VisitHattiesburg’s main meetings venue for the past 15 years has been the 62,000 square-foot Lake Terrace Convention Center situated on 32 acres of park land and within a five-minute drive of many of the city’s hotels. VisitHattiesurg can provide trolleys as a hotel shuttle from the center, according to Fairley.
Another prime meetings venue is the Thad Cochran and Trent Lott Centers on the campus of the University of Southern Mississippi.
“We have also realized the importance of offering meeting opportunities that are unique to our area and provide a flavor specific to Hattiesburg, such as keynote addresses at the Historic Saenger Theater located in downtown Hattiesburg, where guests are transported back to 1929 or team-building activities and receptions at the Hattiesburg Zoo,” Fairley says.

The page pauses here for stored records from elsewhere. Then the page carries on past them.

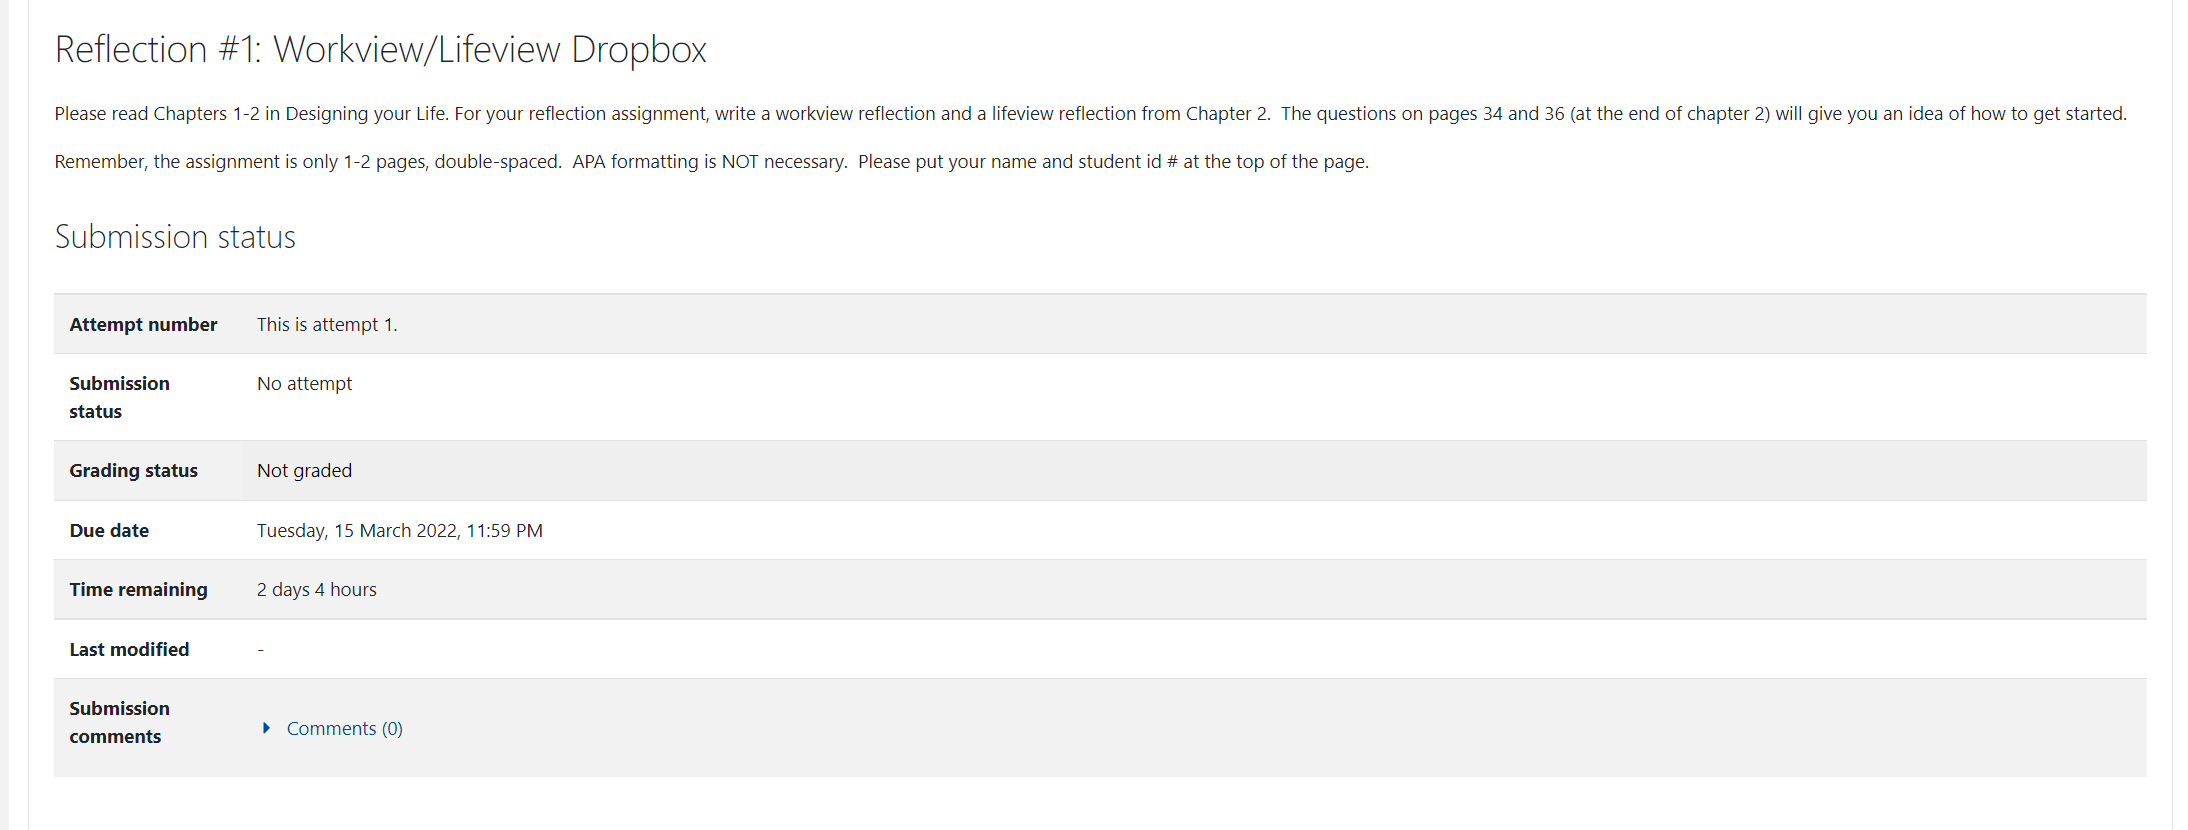Image resolution: width=2188 pixels, height=830 pixels.
Task: Click the paragraph about reading Chapters 1-2
Action: (1091, 113)
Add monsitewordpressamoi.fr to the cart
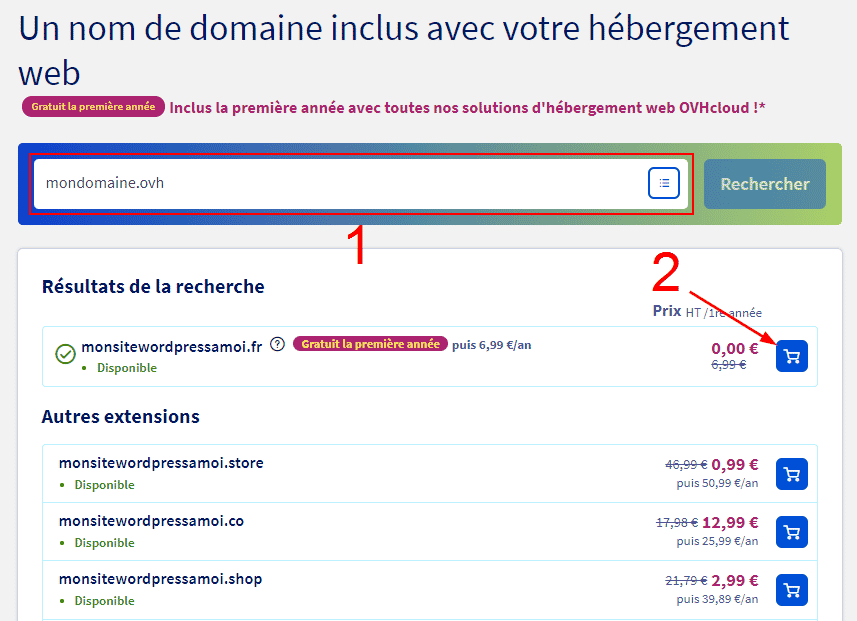The width and height of the screenshot is (857, 621). (x=791, y=356)
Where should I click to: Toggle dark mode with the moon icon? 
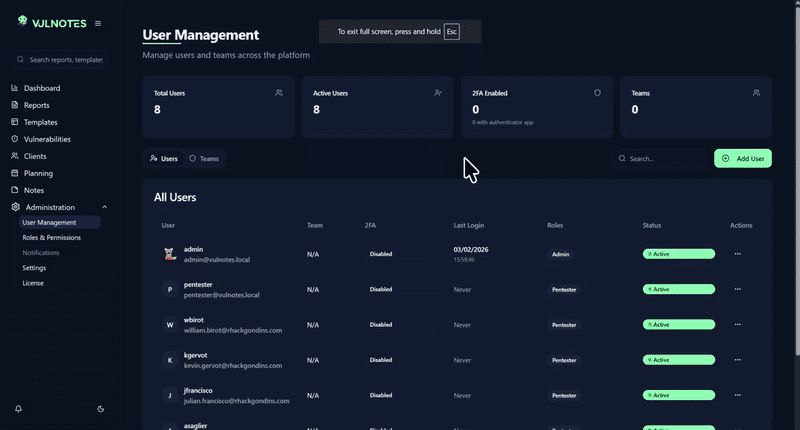click(101, 408)
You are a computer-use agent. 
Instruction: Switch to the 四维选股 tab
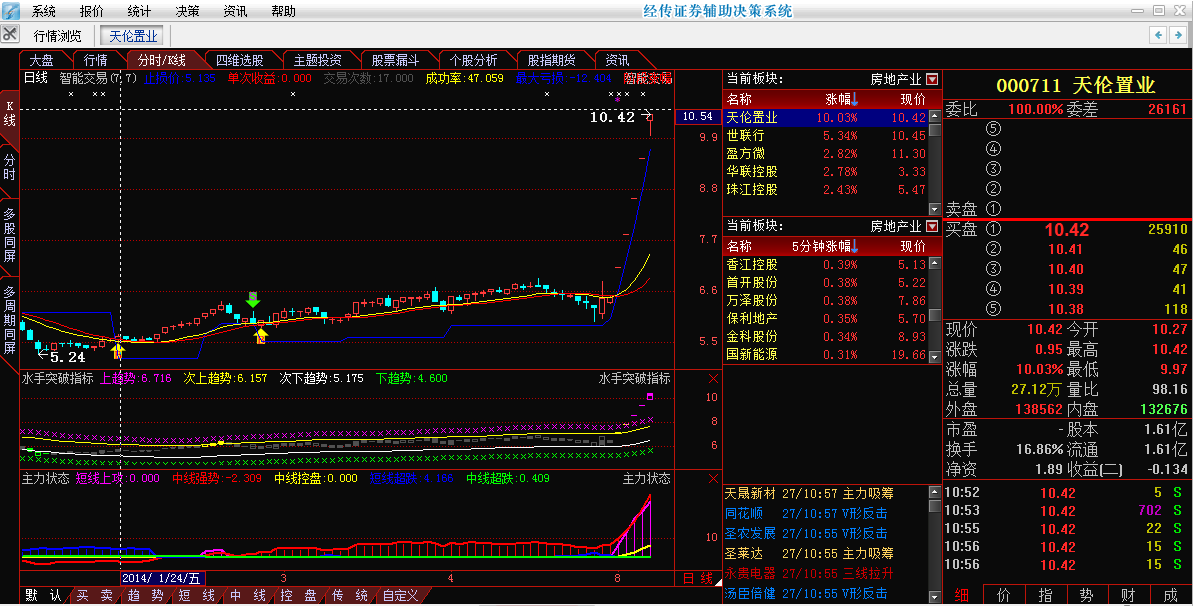pos(241,60)
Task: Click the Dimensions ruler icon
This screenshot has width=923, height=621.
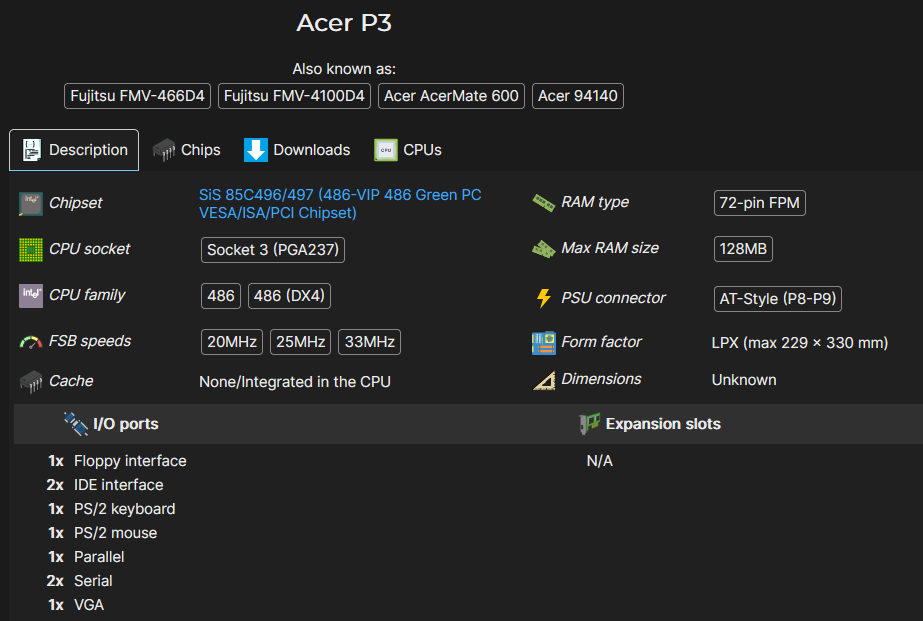Action: [543, 378]
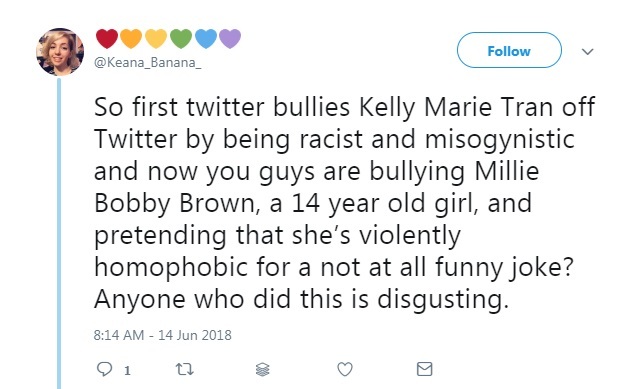Click the reply speech bubble icon
Screen dimensions: 629x389
click(x=105, y=369)
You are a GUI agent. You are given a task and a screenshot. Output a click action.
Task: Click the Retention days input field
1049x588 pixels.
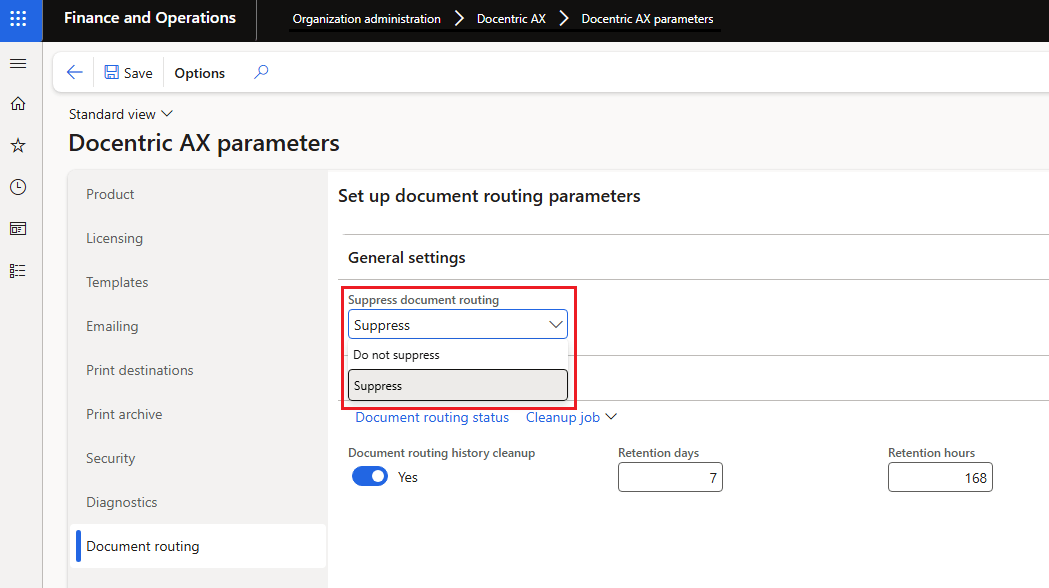pyautogui.click(x=669, y=478)
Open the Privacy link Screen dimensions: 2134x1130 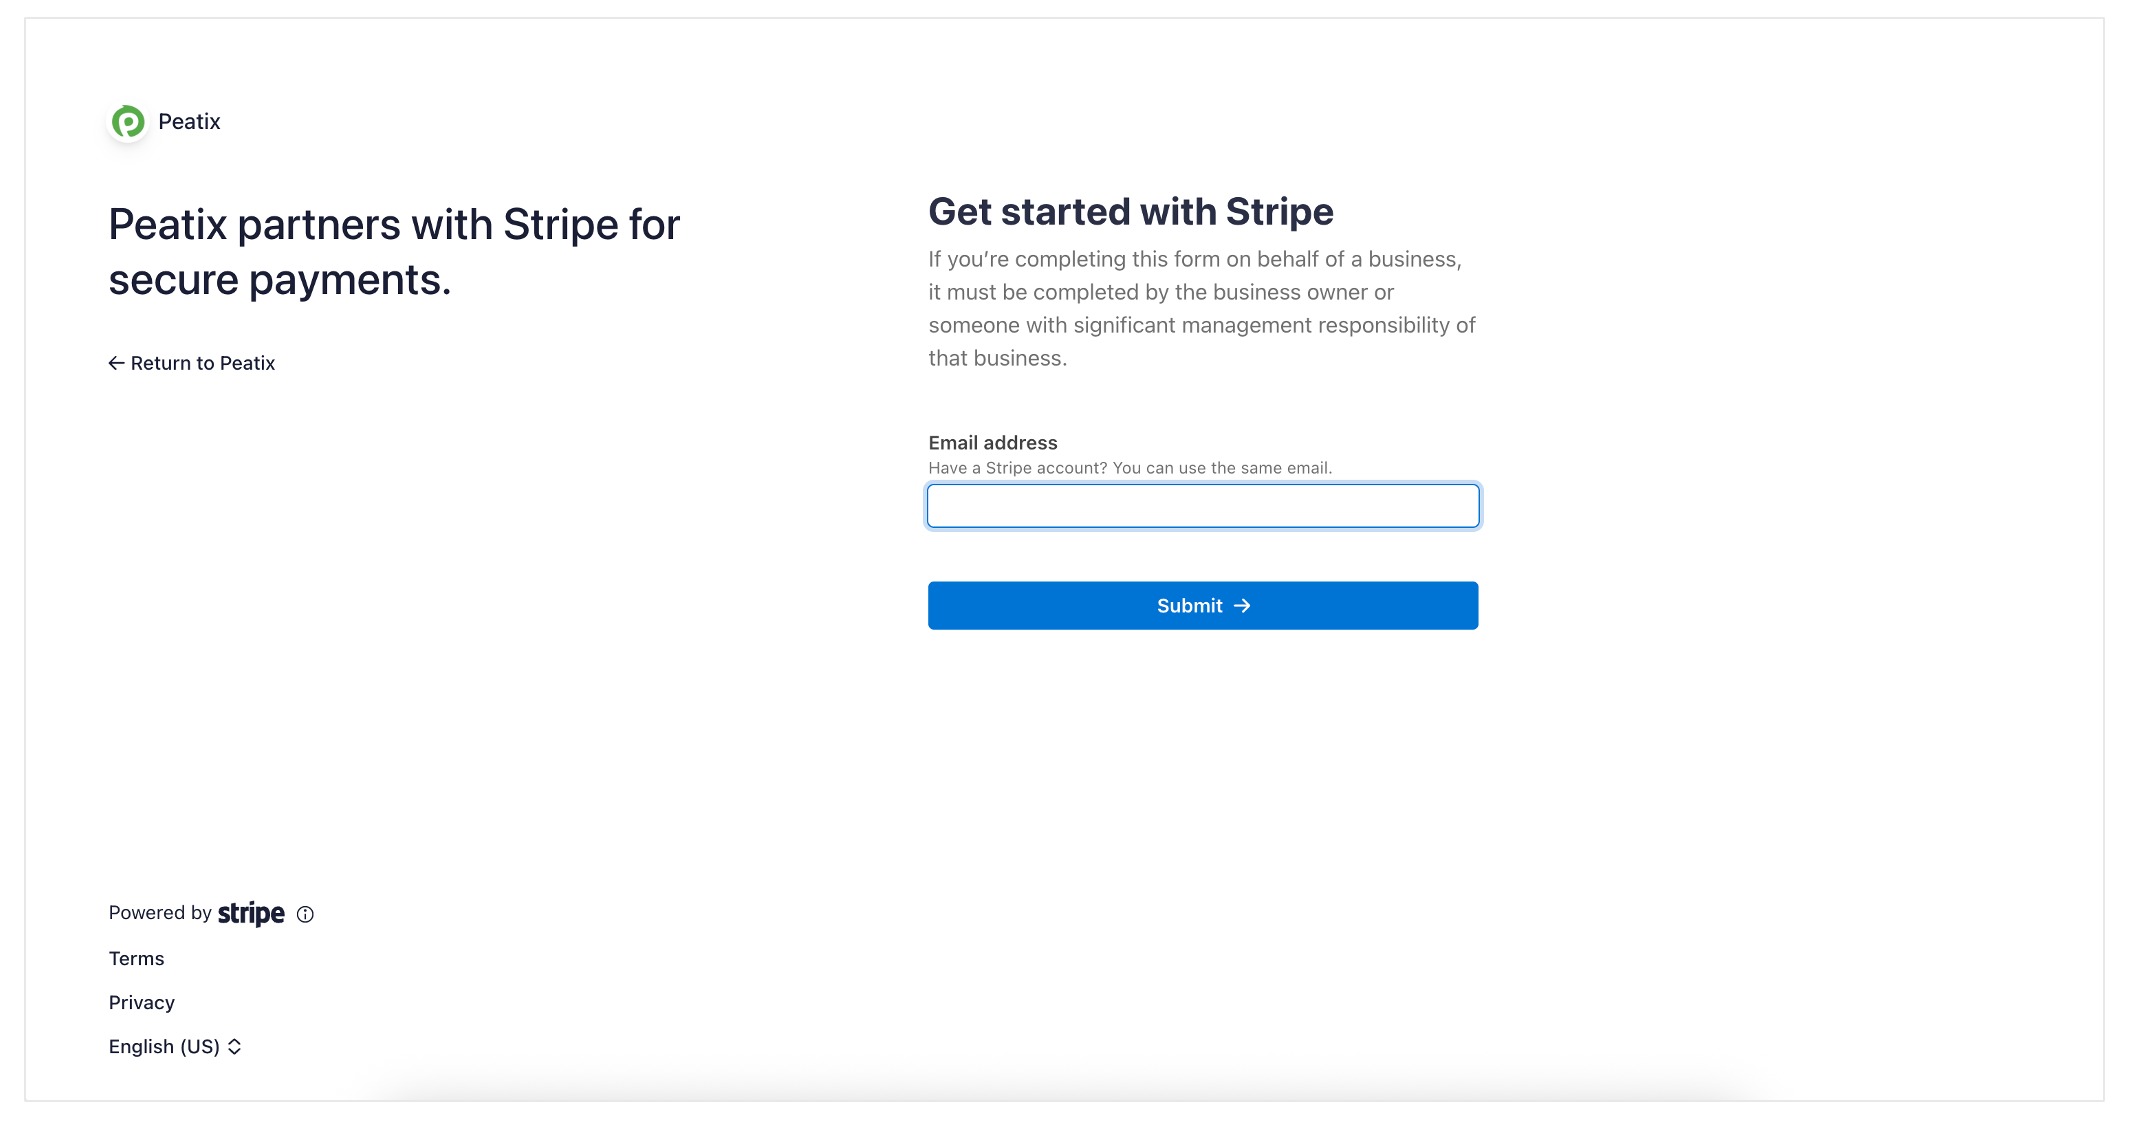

Hattiesburg’s easy driving proximity to 80 percent of Mississippi and more than 2,100 hotel rooms make it gathering spot for in-state meetings and conventions, Fairley notes. “Although we have hosted several tri-state conferences and even a handful of national conventions, our bread-and-butter and target audience remains the state’s corporate clients, government meetings and Mississippi Association executives.”
Mississippi’s Capital City has maintained a steady volume of meetings and conventions business since the 2009 opening of the Jackson Convention Center Complex, a more than 300,000-square-foot venue situated on Pascagoula Street and within a short distance to downtown destinations such as the old and new Capitol buildings, the various museums and historic sites.
“We’re seeing an increase in religious business in Jackson and sporting groups,” says Shun Hatten, VP of sales for the Jackson Convention & Visitors Bureau.
A reputation as an affordable family destination is a key selling point for securing meetings and convention bookings, Hatten says.
Jackson has the potential to become more of a destination-oriented market once the long-delayed Farish Street entertainment district is completed and the Mississippi History Museum and Civil Rights Museum open in a couple years, Hatten notes.
Farish Street will provide an after-hours night-life amenity Jackson lacks, she says.
The new museums, she adds, “will certainly be big sellers for us, especially in the tourism market.”